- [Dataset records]
+---+

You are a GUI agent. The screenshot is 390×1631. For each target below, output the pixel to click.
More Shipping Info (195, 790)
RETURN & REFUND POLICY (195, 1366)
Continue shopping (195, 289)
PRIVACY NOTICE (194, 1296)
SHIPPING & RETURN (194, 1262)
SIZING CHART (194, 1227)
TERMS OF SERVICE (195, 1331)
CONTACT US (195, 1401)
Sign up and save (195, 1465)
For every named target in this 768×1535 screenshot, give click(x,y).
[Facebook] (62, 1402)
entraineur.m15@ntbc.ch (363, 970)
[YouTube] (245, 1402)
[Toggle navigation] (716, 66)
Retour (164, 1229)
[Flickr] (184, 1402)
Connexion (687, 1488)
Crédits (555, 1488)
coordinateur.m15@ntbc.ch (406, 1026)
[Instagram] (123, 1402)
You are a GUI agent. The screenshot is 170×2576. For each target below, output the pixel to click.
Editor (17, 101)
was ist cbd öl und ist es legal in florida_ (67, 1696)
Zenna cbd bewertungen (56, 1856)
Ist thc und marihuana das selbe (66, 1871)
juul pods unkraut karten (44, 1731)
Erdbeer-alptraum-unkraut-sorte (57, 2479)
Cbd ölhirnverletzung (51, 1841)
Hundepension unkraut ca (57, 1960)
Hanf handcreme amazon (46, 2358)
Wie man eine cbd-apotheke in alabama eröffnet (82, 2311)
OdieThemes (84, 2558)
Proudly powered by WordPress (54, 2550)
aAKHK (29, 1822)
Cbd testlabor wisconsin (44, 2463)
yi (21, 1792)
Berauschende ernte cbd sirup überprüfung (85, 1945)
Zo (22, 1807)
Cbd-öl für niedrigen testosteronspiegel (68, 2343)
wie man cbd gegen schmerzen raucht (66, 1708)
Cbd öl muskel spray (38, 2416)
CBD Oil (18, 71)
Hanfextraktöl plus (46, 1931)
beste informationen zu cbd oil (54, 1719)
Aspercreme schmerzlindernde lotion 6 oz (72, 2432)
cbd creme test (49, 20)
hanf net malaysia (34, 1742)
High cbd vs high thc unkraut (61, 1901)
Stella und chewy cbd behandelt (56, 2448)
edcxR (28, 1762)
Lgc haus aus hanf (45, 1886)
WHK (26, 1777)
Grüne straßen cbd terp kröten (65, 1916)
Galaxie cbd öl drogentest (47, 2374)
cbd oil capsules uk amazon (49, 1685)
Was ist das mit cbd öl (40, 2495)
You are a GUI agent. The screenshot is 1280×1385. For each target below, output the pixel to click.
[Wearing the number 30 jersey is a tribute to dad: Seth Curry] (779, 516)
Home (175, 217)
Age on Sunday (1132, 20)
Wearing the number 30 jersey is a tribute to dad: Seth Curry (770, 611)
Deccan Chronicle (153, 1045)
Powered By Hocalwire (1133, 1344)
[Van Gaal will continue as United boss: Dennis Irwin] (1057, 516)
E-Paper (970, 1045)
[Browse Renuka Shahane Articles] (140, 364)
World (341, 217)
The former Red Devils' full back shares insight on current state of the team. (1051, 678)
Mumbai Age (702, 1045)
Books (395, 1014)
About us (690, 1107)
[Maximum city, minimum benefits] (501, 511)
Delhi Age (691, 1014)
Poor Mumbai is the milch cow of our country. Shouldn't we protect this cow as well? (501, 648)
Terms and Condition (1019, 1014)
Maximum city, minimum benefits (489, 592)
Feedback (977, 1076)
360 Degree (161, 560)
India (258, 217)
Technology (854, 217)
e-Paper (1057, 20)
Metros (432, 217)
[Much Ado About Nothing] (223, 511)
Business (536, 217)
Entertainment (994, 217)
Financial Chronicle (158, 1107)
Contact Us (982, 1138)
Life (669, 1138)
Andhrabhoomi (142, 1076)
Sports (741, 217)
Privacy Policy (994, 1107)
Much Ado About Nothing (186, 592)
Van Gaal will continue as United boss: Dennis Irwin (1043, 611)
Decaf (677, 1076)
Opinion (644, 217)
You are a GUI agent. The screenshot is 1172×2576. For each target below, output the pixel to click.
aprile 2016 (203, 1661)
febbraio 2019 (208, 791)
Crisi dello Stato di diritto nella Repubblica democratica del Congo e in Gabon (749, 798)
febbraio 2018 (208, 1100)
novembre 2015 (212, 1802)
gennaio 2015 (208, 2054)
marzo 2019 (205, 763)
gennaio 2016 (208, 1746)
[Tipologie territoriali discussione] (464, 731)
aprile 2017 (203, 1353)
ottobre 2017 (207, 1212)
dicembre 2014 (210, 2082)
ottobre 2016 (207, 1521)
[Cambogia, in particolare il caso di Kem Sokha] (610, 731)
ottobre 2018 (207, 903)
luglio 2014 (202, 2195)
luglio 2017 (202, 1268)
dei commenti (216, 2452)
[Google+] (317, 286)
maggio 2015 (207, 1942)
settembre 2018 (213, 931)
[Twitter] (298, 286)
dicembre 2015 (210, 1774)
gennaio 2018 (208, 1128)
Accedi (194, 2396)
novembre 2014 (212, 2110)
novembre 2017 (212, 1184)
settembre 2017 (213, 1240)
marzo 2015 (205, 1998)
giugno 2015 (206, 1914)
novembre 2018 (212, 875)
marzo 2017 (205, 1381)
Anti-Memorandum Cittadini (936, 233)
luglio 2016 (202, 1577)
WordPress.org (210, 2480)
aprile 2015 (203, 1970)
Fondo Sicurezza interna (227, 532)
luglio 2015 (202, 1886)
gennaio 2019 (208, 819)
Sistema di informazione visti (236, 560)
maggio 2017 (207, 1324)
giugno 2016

+---+

- [Task details] Each line above with the string "pixel" should be reported in full.

- [Answer to this problem]
You are a GUI agent. The screenshot is 390×1631. For each target below, output the pixel to click.
You are a GUI agent. The screenshot is 170×2576. For each target below, output the pixel to click.
You are a GUI agent. The screenshot is 1280×1385. For each target below, output the pixel to click.
You are a GUI agent. The screenshot is 1172×2576. For each target below, output the pixel to click.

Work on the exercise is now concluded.